Problems and tasks:
• a. List every Court of Appeals cause number given in the court opinion extract.
• b. In the court opinion extract, reproduce the passage that begins with the words "[t]hat your Cash" and ends after "with Option to Purchase.", substituting "cancelled" for "forfeited".

Text extract:
--- begin ---
Our decision resolves three appeals taken by the Honns that we consolidated. We find that the first and third appeals—Court of Appeals Cause Nos. 30620-8-III and 31177-5-III—asked that we review orders from which appeal cannot be taken. For reasons discussed below, then, we dismiss the appeals in those two cases. With respect to Cause No. 30668-2-III, we find no error by the trial court and affirm. We award Garrett Ranches its reasonable attorney fees and costs incurred on appeal.

FACTS AND PROCEDURAL BACKGROUND

In September 2010, Larry Honn Family LLC, whose managers are Larry Honn Sr. and Charlotte Honn, and Garrett Ranches LLC, whose managers are Frank and Joshua Garrett, entered into a farm lease with an option to purchase. The lease provided that the Garretts would lease 2, 008 acres of land from the Honns, 335 acres of which was tillable, for an initial five-year term. The lease included an option to purchase the property for $400,000, exercisable at any time during the lease upon 30 days' written notice. In the event of exercise, the lease provided that "the parties shall execute a Contract of Sale in such form as is attached hereto as Exhibit 'A.'" Clerk's Papers (CP) at 15. Although the lawyer who drafted the lease attached a form contract of sale to the lease as its exhibit A, the contract became detached during the circulation and review process.

Shortly after the lease was executed the Honns repudiated the lease and the option, which the Garretts had expressed the intent to exercise. The lease included an arbitration clause that provided for binding arbitration if "any dispute shall arise between the parties, or with respect to this Lease." CP at 19. The Garretts demanded arbitration and a three-member arbitration panel conducted a hearing in December 2010.

The arbitrators signed an arbitration award on December 28, finding that the lease and option were enforceable. The award stated that the parties were to mutually agree upon terms of a contract of sale of the property by January 1, 2012, failing which the panel, which reserved jurisdiction, would issue a further award pertaining to the terms of the proposed contract of sale. The Garretts moved to confirm the arbitration award in superior court and in January 2011 the court confirmed this first, 2010 arbitration award. Neither party appealed the order confirming the award.

The parties were unable to reach an agreement on the terms of the contract of sale, so in November 2011 the Garretts again filed notice of arbitration, eventually setting the arbitration hearing for December 22.

Before the hearing could take place, the Honns sent two "notices of termination" of the lease to the Garretts, which became the principal basis for the Honns' legal position thereafter and are at the heart of this appeal. The lease had provided that the Honns could terminate it if the Garretts failed to carry out any of their covenants or agreements. In reliance on that provision, the Honns' notices of termination notified the Garretts

[t]hat your Cash Rent Farm Lease with Option to Purchase dated September 14, 2010 with the above-named leased property is hereby forfeited and terminated due to the material breach of the Cash Rent Farm Lease with Option to Purchase.
CP at 26, 31 (boldface omitted). The notices went on to identify seven alleged breaches of the lease, including waste, failure to spray weeds, and removal of irrigation equipment. The Garretts promptly filed an amended notice of arbitration adding the issue of whether they had breached the lease as an issue to be arbitrated at the upcoming hearing.
--- end ---
Given data:
--- begin ---
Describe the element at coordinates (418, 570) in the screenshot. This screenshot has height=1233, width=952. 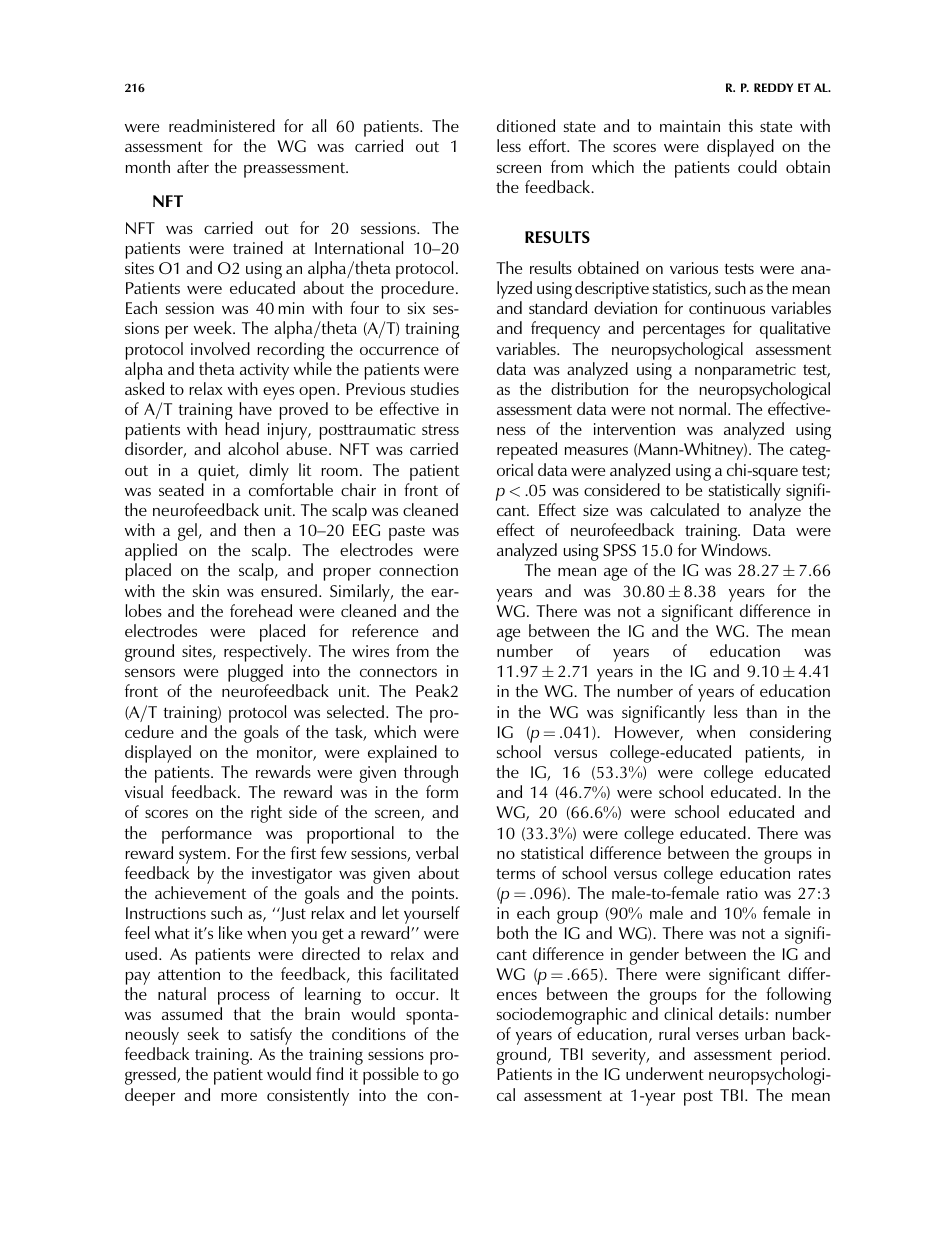
I see `connection` at that location.
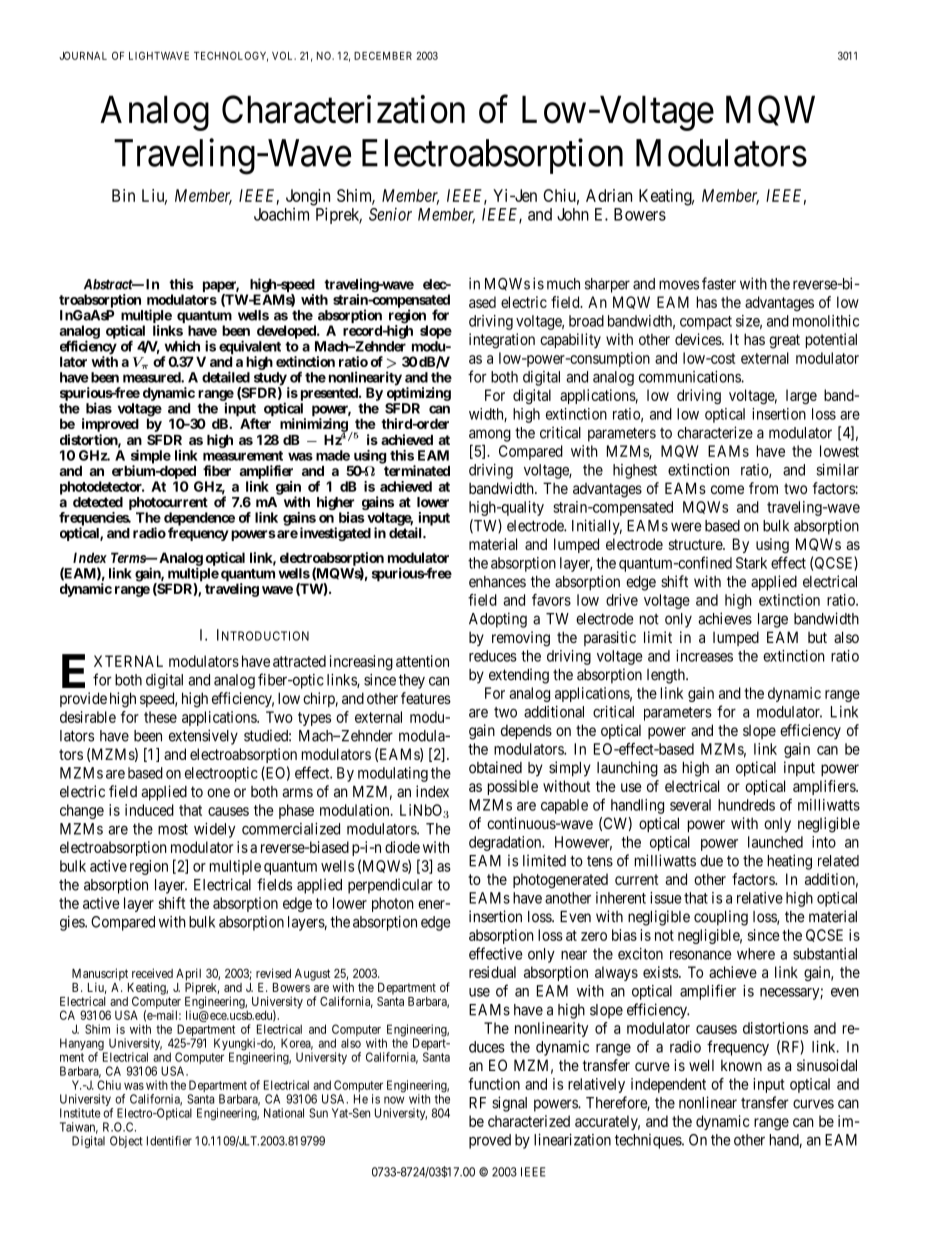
--- end ---
Answers to each task:
• a.
- 30620-8-III
- 31177-5-III
- 30668-2-III

• b.
[t]hat your Cash Rent Farm Lease with Option to Purchase dated September 14, 2010 with the above-named leased property is hereby cancelled and terminated due to the material breach of the Cash Rent Farm Lease with Option to Purchase.